Blooms and Fruit of Eureka Lemon Trees for Northeast Florida Landscape:
There may be nothing quite like a citrus tree in full bloom. The smell is magnificent! Mature citrus trees are said to be able to produce up to 100,000 blooms in a single year! They bloom mostly in early spring in Florida, but often do a smaller summer flowering around June that will produce a smaller second crop of fruits giving the selection the name “ever-bearing”.
Eureka lemon trees are self pollinating, so there is no need for a second tree to pollinate your lemon tree in order for it to produce fruit.
Water Requirements of the Eureka Lemon in the Jacksonville and St. Augustine area Landscape:
Newly planted citrus trees require watering every other day for the first month and twice a week for the first few months, or in sandy soils when the top two inches of soil is dry to the touch.
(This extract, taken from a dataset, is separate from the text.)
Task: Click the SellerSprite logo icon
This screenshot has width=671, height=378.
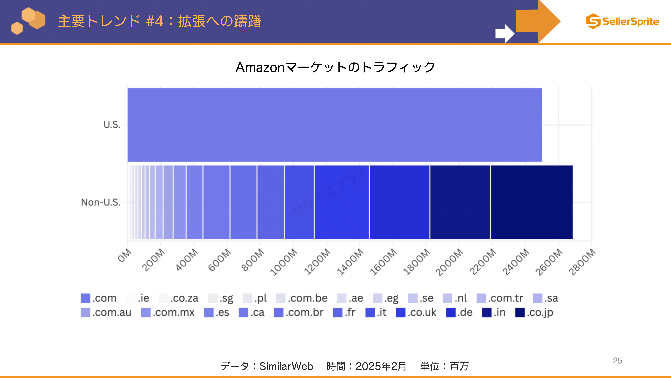Action: pos(593,21)
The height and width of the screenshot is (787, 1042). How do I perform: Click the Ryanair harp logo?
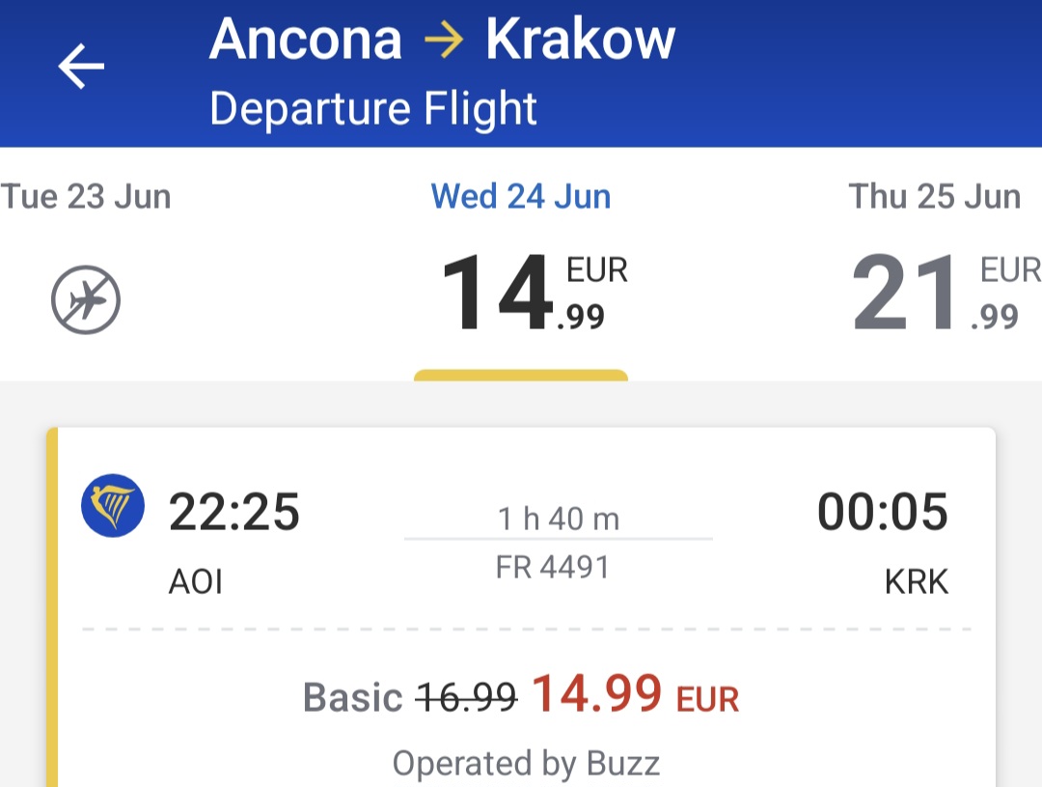click(x=113, y=506)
Take care to make sure that newly planted citrus trees receive water at least once a week for the first 2 years after being planted, skipping watering altogether once the local rain season is here.
Mature citrus trees need little to no supplemental irrigation and are more often damaged by over watering than under watering.
When citrus trees need supplemental irrigation, make sure to irrigate the soil only and not the trunk or foliage, this is best done by hand with a hose.
Fertilizing Your Eureka Lemon Tree for Northeast Florida, Jacksonville and St. Augustine area Gardens:
Lemon trees tend to be a bit demanding on the fertilizing side of the equation.
A good quality fertilizer specifically formulated for citrus trees should be used. Fertilize in spring, again in summer and ,skip the fall application in Northeast Florida, and then again in January. Spread your fertilizer out into the circle of non grass area under the Canopy of your citrus tree.
Harvesting your Fresh Eureka Lemon Tree Fruits:
Perhaps the best attribute of the Eureka lemon tree is its prolonged harvest season. Eureka lemon tree’s harvest begins in late winter, and keeps on going through spring and early summer. Heavy producer, even in its early years.